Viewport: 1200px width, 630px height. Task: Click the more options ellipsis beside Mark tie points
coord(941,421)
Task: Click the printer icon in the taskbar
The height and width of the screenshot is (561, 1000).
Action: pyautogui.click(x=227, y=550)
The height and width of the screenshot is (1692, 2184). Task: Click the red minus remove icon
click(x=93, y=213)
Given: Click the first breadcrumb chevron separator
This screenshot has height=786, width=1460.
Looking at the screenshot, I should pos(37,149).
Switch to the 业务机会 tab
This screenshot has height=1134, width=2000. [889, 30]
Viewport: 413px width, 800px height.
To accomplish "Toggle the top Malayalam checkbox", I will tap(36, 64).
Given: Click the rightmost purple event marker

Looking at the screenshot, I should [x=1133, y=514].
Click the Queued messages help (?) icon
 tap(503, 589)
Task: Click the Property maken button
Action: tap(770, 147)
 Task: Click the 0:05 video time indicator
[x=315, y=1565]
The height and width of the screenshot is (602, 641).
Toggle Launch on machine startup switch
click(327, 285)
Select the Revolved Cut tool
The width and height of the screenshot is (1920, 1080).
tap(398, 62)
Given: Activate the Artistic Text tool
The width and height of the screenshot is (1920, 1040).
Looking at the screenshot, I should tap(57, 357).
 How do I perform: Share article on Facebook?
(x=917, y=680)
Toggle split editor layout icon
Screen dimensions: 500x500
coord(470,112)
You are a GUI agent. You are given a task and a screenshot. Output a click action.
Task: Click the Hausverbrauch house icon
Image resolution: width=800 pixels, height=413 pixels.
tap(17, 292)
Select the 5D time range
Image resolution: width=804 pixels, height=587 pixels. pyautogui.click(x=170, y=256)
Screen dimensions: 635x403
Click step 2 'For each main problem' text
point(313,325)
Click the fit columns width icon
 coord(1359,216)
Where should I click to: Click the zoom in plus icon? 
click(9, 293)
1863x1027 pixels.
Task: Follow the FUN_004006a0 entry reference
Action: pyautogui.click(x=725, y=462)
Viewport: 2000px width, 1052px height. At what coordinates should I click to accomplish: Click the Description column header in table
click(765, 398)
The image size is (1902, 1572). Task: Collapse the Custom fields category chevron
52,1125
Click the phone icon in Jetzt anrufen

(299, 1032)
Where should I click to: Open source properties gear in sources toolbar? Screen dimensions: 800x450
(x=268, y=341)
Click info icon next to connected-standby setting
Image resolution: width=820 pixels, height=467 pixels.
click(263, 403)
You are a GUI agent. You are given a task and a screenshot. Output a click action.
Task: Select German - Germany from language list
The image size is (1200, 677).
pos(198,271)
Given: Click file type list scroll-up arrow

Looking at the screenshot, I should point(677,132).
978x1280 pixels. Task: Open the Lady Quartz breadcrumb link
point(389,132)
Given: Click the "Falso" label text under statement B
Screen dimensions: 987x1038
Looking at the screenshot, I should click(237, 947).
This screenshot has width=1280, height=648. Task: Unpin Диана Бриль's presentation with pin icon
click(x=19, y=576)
——————————
> _TASK STATEMENT_
Copy every line of the items above that contains the string "Where", matching its case exactly.

> _RESULT OF THE TASK_
Where should I click to: Click the zoom in plus icon? 
Where should I click to: Open source properties gear in sources toolbar? Screen dimensions: 800x450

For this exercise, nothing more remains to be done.